Unquenchable Desires: Navigating the Joy and Pain of Love


Love is a powerful emotion that can make us feel both joy and pain. It can be difficult to express our feelings to someone, especially if we fear rejection. When unquenchable desires keep appearing, they can pierce our hearts and leave us feeling scared and vulnerable.

For me, expressing my love is like walking on a tightrope. It takes courage and a leap of faith to tell someone how I feel, but the fear of rejection can be paralyzing. I stir her name every day in my soul, but the trial she walks is like a shadow that I can never catch.

The hesitation in expressing my love is like a heavy weight on my chest. It’s as if I’m constantly holding my breath, waiting for the right moment to exhale. But the longer I wait, the harder it becomes. The dumbness and infatuation are like two halves that keep killing me every day.

Alaipayuthey – A Tale of Love, Marriage, and Relationships


Alaipayuthey is a Tamil-language romantic drama film directed by Mani Ratnam, which was released in 2000. The movie tells the story of a young couple, Karthik and Shakthi, who fall in love and get married against their parent’s wishes. As they try to navigate the challenges of married life, they are forced to confront the realities of adulthood and the complexities of human relationships.

The movie begins with Karthik, played by Madhavan, meeting Shakthi, played by Shalini, on a train ride in Chennai. Their initial interactions are awkward and hesitant, but they are drawn to each other’s company. As they part ways, they exchange phone numbers and begin talking to each other regularly. Soon, they realize they are in love and decide to get married.

However, their parents are against it as they come from different social backgrounds. Despite their parents’ objections, Karthik and Shakthi elope and get married. They begin their life together, but their happiness is short-lived as they soon realize that marriage is not just about love, but also about understanding and compromise.

The movie beautifully depicts the struggles of a young couple trying to make their marriage work. From adjusting to each other’s families to managing their careers and finances, Karthik and Shakthi face a variety of challenges that put their relationship to the test.

As the story progresses, we see the couple’s relationship mature and evolve. They learn to communicate better, understand each other’s needs, and work through their issues. However, their relationship is tested once again when Shakthi is involved in a serious accident that leaves her in a coma. Karthik is forced to confront the possibility of losing his wife and the regret of not having fully appreciated her while she was still with him.

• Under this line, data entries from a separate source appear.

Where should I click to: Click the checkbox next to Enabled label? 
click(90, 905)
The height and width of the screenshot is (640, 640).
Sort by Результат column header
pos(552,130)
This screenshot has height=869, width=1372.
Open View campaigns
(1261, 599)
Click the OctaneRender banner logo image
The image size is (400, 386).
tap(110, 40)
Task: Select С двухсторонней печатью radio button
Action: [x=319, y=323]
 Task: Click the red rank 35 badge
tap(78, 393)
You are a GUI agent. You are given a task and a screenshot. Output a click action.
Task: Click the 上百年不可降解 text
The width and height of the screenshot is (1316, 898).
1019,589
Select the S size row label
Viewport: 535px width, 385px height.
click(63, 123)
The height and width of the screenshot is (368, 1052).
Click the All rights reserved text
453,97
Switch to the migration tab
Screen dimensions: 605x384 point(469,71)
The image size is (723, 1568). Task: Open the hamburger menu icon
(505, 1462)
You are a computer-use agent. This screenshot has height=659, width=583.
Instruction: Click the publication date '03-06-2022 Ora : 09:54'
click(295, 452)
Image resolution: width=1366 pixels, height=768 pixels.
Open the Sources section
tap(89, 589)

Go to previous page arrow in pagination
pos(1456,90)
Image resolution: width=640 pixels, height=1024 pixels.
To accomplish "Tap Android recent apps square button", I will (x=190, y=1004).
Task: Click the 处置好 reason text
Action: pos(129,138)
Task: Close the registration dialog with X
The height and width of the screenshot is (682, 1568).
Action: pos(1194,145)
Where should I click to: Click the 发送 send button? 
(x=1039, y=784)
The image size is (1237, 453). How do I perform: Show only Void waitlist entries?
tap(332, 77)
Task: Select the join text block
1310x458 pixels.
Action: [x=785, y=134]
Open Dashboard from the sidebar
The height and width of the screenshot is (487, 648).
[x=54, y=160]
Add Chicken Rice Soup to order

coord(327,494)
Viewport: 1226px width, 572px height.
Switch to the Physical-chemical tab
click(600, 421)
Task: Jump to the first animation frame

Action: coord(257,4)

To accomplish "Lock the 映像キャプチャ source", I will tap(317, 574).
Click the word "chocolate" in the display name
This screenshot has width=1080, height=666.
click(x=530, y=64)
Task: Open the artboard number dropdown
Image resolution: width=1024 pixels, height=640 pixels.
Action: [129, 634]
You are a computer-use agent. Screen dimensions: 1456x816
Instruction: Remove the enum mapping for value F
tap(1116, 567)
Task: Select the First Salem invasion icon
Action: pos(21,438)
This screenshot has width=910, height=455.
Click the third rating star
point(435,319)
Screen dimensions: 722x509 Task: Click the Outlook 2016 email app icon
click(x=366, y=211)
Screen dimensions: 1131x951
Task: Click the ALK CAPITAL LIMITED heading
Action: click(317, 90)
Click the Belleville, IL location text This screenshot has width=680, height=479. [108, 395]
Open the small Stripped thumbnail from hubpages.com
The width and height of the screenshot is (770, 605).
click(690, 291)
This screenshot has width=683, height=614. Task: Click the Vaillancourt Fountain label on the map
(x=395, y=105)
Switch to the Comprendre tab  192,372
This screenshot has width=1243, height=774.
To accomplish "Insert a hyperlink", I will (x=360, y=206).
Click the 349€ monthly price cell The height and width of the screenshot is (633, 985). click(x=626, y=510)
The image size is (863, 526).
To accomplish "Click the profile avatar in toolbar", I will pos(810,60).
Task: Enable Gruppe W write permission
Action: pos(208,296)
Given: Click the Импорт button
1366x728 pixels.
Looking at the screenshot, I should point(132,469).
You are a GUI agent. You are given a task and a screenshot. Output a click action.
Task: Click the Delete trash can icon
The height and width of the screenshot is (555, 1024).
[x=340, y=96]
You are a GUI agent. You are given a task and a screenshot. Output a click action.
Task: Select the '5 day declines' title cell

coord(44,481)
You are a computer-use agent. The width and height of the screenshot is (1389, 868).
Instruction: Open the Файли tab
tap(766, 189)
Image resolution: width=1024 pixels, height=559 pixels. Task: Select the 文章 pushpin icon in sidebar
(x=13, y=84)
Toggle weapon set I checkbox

Alaipayuthey is a touching and emotional story that highlights the beauty and complexity of love and relationships. The film’s music, composed by A.R. Rahman, is an absolute treat and perfectly captures the emotions of the characters. The chemistry between Madhavan and Shalini is also noteworthy, and their performances are heartfelt.

Overall, Alaipayuthey is a must-watch for anyone who believes in the power of love and the importance of communication and understanding in relationships. It is a timeless classic that will continue to be cherished by audiences for generations to come.